Collected data entries:
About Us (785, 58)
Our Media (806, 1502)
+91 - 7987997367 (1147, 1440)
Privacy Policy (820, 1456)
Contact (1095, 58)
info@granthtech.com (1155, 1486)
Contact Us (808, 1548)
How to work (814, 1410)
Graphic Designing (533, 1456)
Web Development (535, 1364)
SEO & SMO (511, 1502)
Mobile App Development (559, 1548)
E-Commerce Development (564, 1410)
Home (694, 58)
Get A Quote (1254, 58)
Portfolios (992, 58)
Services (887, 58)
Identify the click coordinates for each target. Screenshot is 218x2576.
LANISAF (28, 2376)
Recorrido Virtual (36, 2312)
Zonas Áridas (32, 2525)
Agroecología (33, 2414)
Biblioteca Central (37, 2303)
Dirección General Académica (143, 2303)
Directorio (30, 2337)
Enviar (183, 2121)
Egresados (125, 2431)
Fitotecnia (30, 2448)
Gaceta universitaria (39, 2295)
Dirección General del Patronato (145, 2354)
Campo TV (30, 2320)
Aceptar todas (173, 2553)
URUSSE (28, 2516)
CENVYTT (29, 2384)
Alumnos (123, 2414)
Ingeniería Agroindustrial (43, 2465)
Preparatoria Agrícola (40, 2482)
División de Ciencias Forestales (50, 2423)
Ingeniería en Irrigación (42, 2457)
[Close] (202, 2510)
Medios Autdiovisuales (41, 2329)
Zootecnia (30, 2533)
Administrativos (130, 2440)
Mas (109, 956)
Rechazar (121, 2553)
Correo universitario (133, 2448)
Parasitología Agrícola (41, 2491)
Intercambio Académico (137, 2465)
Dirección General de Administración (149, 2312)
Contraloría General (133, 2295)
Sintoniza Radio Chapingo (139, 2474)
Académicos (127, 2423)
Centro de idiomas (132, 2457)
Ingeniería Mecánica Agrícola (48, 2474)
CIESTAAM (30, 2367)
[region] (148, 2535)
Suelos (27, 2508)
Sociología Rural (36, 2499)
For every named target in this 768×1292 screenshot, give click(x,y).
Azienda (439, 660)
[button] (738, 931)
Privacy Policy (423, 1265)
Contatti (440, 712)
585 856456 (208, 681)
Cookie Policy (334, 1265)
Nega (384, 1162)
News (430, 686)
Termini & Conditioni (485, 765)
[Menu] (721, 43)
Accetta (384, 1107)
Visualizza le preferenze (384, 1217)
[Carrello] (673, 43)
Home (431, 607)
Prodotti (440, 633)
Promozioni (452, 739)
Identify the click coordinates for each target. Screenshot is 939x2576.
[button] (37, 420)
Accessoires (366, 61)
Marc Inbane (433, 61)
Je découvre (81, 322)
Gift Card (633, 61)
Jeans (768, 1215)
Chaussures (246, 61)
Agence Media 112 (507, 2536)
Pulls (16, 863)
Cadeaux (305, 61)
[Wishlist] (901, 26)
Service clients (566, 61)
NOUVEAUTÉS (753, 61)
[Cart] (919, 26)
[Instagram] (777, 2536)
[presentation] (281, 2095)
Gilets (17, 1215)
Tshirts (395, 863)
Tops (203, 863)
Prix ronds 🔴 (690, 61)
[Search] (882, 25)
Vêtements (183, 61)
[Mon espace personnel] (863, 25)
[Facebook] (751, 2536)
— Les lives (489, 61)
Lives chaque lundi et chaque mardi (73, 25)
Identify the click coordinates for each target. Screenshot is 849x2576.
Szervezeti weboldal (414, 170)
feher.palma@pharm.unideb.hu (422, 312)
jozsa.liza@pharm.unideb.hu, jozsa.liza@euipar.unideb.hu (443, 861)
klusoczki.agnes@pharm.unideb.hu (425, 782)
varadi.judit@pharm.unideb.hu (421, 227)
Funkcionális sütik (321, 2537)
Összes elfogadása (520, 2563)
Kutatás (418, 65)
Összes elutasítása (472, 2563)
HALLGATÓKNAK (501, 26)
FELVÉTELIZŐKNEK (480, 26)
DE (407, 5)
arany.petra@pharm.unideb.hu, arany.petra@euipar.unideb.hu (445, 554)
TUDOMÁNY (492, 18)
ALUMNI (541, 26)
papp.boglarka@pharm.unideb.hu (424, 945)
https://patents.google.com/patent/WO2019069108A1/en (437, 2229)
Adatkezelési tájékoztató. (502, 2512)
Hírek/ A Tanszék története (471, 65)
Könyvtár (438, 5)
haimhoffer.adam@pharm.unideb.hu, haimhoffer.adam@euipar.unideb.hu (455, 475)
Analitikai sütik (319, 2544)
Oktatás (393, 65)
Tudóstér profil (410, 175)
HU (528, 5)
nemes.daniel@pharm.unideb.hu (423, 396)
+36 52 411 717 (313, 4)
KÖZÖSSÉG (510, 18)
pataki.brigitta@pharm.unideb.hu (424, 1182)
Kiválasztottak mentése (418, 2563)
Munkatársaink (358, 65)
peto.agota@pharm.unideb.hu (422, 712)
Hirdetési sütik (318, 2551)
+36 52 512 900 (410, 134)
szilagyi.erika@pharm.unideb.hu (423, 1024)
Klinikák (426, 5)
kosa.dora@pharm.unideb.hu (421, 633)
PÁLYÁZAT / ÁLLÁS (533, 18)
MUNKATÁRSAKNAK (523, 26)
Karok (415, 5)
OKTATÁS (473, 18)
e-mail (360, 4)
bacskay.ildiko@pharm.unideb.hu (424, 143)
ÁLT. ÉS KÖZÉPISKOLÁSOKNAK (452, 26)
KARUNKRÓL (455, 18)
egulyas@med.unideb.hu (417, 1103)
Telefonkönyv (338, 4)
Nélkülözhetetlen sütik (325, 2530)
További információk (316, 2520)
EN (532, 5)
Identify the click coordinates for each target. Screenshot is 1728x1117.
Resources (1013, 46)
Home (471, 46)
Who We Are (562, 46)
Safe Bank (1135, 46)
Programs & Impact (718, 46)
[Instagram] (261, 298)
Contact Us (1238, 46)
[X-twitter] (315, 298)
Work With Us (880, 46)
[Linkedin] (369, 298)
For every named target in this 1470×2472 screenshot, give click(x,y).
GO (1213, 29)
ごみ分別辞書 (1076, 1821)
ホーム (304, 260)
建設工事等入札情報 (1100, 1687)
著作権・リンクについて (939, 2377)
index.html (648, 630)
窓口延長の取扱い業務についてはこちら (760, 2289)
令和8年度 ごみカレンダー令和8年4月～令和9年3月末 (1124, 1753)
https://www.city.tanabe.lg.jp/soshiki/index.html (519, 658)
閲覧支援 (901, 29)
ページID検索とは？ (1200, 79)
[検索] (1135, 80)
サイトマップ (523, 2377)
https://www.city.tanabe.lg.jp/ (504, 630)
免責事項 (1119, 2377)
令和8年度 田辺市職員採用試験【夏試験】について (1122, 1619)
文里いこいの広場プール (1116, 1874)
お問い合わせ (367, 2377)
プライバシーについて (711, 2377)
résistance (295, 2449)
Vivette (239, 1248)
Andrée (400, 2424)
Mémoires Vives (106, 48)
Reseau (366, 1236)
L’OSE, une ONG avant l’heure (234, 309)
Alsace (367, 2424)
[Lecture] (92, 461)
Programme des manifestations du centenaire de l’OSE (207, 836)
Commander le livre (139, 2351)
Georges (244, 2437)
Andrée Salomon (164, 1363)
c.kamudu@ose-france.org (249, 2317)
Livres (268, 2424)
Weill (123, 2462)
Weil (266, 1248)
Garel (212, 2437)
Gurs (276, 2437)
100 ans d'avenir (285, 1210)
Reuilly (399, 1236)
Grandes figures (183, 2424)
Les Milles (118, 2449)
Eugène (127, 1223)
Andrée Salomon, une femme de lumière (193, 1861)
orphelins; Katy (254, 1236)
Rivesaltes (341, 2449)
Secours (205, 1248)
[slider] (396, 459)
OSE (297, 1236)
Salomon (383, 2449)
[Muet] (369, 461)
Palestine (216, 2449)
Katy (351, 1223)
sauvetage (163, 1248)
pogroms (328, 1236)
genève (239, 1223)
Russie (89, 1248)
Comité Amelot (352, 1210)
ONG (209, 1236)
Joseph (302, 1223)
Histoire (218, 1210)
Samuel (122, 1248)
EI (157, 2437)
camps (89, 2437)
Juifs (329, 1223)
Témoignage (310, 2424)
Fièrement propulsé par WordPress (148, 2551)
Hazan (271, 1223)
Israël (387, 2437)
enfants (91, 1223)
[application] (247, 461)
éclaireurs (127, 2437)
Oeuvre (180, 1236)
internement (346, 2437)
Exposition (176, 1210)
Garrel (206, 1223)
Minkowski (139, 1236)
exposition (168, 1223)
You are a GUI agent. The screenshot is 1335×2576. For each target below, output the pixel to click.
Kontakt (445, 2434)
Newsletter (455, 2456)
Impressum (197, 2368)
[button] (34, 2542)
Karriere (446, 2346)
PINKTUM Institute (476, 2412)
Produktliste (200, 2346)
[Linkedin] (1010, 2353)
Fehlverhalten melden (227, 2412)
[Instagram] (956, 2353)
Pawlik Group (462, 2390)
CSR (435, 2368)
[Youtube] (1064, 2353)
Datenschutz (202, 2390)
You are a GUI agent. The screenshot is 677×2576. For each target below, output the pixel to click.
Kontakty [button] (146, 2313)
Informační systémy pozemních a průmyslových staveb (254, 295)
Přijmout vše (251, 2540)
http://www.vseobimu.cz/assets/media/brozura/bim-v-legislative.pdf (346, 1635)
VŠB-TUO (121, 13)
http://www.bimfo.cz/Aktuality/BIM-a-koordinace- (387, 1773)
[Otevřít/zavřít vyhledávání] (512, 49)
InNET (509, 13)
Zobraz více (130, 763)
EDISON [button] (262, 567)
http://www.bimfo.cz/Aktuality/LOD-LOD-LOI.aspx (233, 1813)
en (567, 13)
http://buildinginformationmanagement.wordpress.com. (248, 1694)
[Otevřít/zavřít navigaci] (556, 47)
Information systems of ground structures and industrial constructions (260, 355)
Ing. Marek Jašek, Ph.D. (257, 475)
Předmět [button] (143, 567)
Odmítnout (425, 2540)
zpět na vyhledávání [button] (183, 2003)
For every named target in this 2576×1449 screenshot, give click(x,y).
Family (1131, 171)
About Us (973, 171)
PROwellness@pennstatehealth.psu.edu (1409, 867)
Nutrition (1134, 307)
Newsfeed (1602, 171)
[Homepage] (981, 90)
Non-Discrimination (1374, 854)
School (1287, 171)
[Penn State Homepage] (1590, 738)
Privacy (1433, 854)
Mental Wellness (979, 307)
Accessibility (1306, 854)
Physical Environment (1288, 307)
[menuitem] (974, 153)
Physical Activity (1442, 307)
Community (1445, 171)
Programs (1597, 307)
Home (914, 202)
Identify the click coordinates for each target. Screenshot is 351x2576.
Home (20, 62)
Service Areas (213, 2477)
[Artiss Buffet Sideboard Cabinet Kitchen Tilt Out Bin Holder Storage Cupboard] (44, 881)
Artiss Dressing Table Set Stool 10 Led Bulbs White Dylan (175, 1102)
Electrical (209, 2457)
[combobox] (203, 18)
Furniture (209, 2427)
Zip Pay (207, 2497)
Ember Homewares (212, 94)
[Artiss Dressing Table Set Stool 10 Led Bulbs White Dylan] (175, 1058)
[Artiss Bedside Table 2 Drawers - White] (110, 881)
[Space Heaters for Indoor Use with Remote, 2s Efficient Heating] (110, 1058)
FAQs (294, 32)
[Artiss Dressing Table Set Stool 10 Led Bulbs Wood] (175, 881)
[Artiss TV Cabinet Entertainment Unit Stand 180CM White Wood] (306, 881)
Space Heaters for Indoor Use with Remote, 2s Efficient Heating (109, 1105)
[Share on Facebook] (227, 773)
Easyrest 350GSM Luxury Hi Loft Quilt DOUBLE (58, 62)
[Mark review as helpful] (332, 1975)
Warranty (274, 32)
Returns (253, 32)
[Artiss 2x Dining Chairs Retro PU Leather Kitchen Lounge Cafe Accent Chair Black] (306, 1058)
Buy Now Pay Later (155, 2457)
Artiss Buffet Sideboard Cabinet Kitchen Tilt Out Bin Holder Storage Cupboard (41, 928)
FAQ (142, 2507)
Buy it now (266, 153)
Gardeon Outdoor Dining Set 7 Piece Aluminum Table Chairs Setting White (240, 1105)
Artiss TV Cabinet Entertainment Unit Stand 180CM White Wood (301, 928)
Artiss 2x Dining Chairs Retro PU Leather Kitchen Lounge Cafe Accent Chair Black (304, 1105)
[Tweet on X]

PROBLEM DESCRIPTION
A word-for-word copy of the lines above from the one with "FELVÉTELIZŐKNEK (480, 26)" through the one with "Mémoires Vives (106, 48)", inclusive, is the only output wanted.

EXERCISE RESULT
FELVÉTELIZŐKNEK (480, 26)
DE (407, 5)
arany.petra@pharm.unideb.hu, arany.petra@euipar.unideb.hu (445, 554)
TUDOMÁNY (492, 18)
ALUMNI (541, 26)
papp.boglarka@pharm.unideb.hu (424, 945)
https://patents.google.com/patent/WO2019069108A1/en (437, 2229)
Adatkezelési tájékoztató. (502, 2512)
Hírek/ A Tanszék története (471, 65)
Könyvtár (438, 5)
haimhoffer.adam@pharm.unideb.hu, haimhoffer.adam@euipar.unideb.hu (455, 475)
Analitikai sütik (319, 2544)
Oktatás (393, 65)
Tudóstér profil (410, 175)
HU (528, 5)
nemes.daniel@pharm.unideb.hu (423, 396)
+36 52 411 717 (313, 4)
KÖZÖSSÉG (510, 18)
pataki.brigitta@pharm.unideb.hu (424, 1182)
Kiválasztottak mentése (418, 2563)
Munkatársaink (358, 65)
peto.agota@pharm.unideb.hu (422, 712)
Hirdetési sütik (318, 2551)
+36 52 512 900 (410, 134)
szilagyi.erika@pharm.unideb.hu (423, 1024)
Klinikák (426, 5)
kosa.dora@pharm.unideb.hu (421, 633)
PÁLYÁZAT / ÁLLÁS (533, 18)
MUNKATÁRSAKNAK (523, 26)
Karok (415, 5)
OKTATÁS (473, 18)
e-mail (360, 4)
bacskay.ildiko@pharm.unideb.hu (424, 143)
ÁLT. ÉS KÖZÉPISKOLÁSOKNAK (452, 26)
KARUNKRÓL (455, 18)
egulyas@med.unideb.hu (417, 1103)
Telefonkönyv (338, 4)
Nélkülözhetetlen sütik (325, 2530)
További információk (316, 2520)
EN (532, 5)
Identify the click coordinates for each target. Screenshot is 1728x1117.
Resources (1013, 46)
Home (471, 46)
Who We Are (562, 46)
Safe Bank (1135, 46)
Programs & Impact (718, 46)
[Instagram] (261, 298)
Contact Us (1238, 46)
[X-twitter] (315, 298)
Work With Us (880, 46)
[Linkedin] (369, 298)
For every named target in this 1470×2472 screenshot, give click(x,y).
GO (1213, 29)
ごみ分別辞書 (1076, 1821)
ホーム (304, 260)
建設工事等入札情報 (1100, 1687)
著作権・リンクについて (939, 2377)
index.html (648, 630)
窓口延長の取扱い業務についてはこちら (760, 2289)
令和8年度 ごみカレンダー令和8年4月～令和9年3月末 (1124, 1753)
https://www.city.tanabe.lg.jp/soshiki/index.html (519, 658)
閲覧支援 (901, 29)
ページID検索とは？ (1200, 79)
[検索] (1135, 80)
サイトマップ (523, 2377)
https://www.city.tanabe.lg.jp/ (504, 630)
免責事項 (1119, 2377)
令和8年度 田辺市職員採用試験【夏試験】について (1122, 1619)
文里いこいの広場プール (1116, 1874)
お問い合わせ (367, 2377)
プライバシーについて (711, 2377)
résistance (295, 2449)
Vivette (239, 1248)
Andrée (400, 2424)
Mémoires Vives (106, 48)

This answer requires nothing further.